John took it in. It was getting hard to think. “I’m going home for now,” he replied, and he looked at Makala, who was gazing intently at him and pressed in close to his right side in the backseat of the Jeep, Elizabeth on his left.

“Damn right. A week of rest and bed for a concussion, at the least.” It wasn’t a suggestion; it was an order.

“And this meeting?”

“The hell with him,” she said. “He figured you were dead, John, and was summoning the rest of us for an audience. Don’t respond at all, and let’s see what he does in reply.”

John looked at her and smiled. “You ever read Machiavelli?” he asked.

CHAPTER SIX

DAY 736

The day promised to be a hot one even in the cove of Montreat. He had slept peacefully through the night and now rested on the sofa bed out on the sunporch. Someone had actually stopped by with two freshly laid eggs for John, and Makala had fried them up for breakfast. There was no coffee, of course, to help kick-start him awake, and he had to chew even the eggs carefully because of his tooth. Makala had vetoed having it pulled while he recovered from the concussion.

Sunlight streamed in through the south-facing windows, the world outside the open windows quiet, peaceful, the silence disturbed by the sharp ringing of the phone. Makala answered, spoke briefly, and hung up.

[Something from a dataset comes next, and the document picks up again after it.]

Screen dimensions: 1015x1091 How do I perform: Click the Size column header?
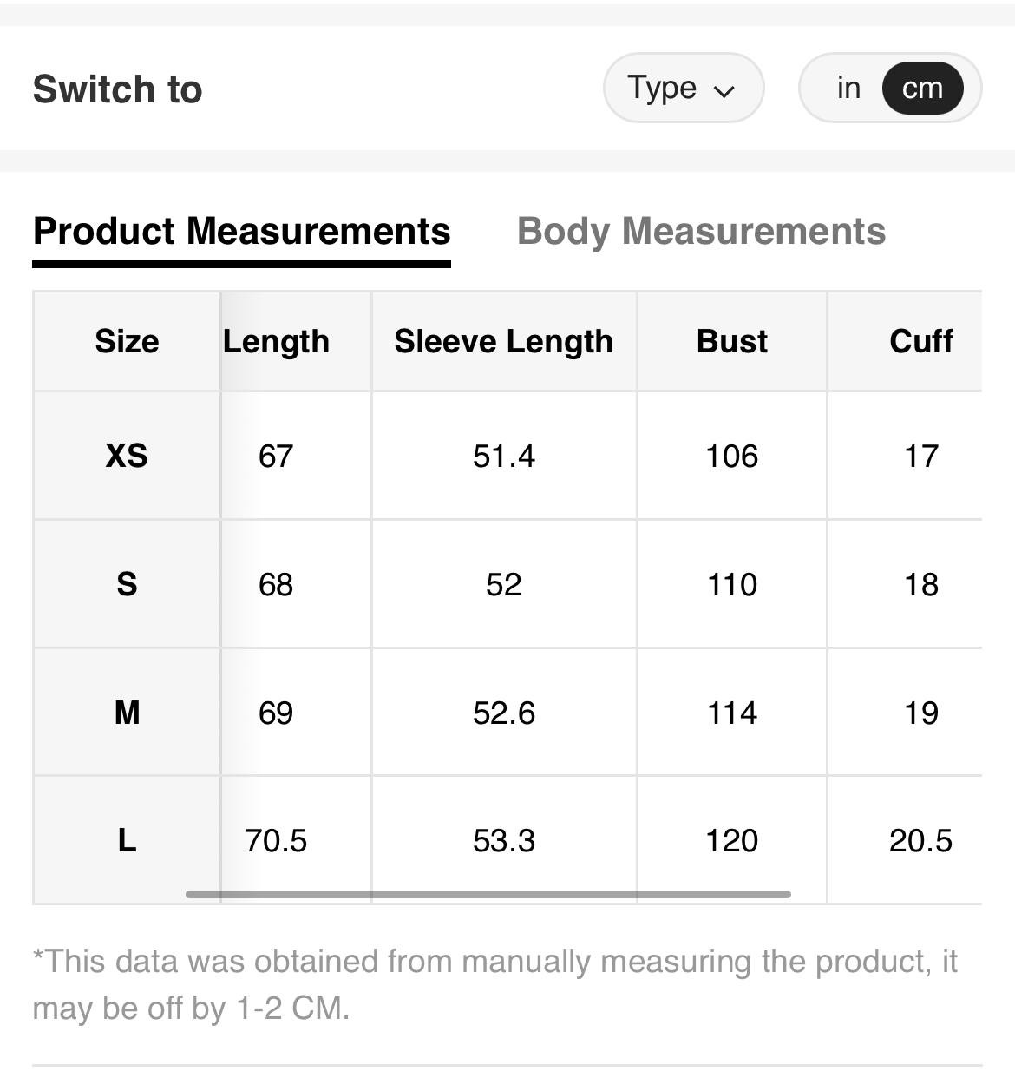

“You were masterful.” He pitched his voice higher in a vain attempt to sound like his wife. “‘I’m so sorry, Mr. Fredericks. Yes, thank you, John is fine, but he’s suffered a severe concussion. He’s confined to bed rest for at least the next three days and not able to travel.’”

She smiled.

“Well, it’s the truth. I’d prefer a week, and that granny nurse you told me about was right; you got a cracked rib next to your sternum.” Her features became serious. “Another hard blow there, the rib breaks free and gets driven right into your heart or lungs, so no driving around in that damn Jeep until it starts to knit.”

“Yes, ma’am.”

She kissed him on the forehead.

“Anyhow, what did Fredericks say?”

“He tried to force the issue of you going to Asheville, but he backed off.” She shrugged. “You heard the rest. He’s coming here in an hour.”

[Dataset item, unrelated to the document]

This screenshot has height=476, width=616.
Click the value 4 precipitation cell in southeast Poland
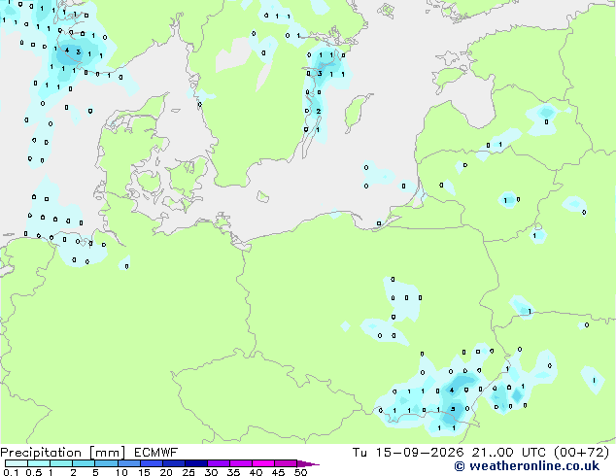click(x=452, y=390)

“There must be some fire under his butt from further up if he’s doing that. I guess I should get dressed and go to the office.”

“You idiot, that defeats what I just said about you not being able to move. I’ll prop you up and get a clean shirt on you and a shave. You really do look like hell.”

“At least I had real coffee while being held.”

“What?”

“I’d darn near kill for a cup now.”

“Cruel even to mention it,” she replied, and there was a real touch of longing in her voice.

* * *

Propped up on the sofa in the sunroom, John caught a glimpse of Fredericks’s Humvee pulling into his driveway. The driver looked like the character he had tangled with in front of the courthouse earlier in the week.

In spite of the heat, Dale still wore the blue blazer as if it were a uniform but, perhaps in a gesture of informality, had foregone the necktie, which, ever since the Day, was something rarely seen. Makala was out to meet him with a courteous smile, directing him around the back walkway to the sunroom. Elizabeth, with Ben in her arms, had agreed with the suggestion that she take the toddler for a walk to avoid any maudlin encounter and for Jen to just stand clear, even though the woman was eager to “give that bastard a piece of my mind”—said, of course, with proper Southern ladylike charm.

John made a slight gesture to get up, but Dale, smiling, extended a hand.

“Don’t bother; you’re the one that’s wounded. Just relax, John.”

Makala, role-playing a proper hostess, returned a few minutes later with a tray and two cups of fresh mint tea, and then she left the room, closing the door behind her.

“How you doing, John? When I heard what happened, I was preparing to send an operation up over the mountain to see if we could pull you out.”

That would have been one helluva mess, John thought without replying at first, sipping the soothing brew. Not coffee, with which Burnett had spoiled him for several days, but still good.

“So what happened?” Dale asked, leaning forward attentively. Then he hesitated. “If you feel okay to talk. Your wife said you were pretty banged up.”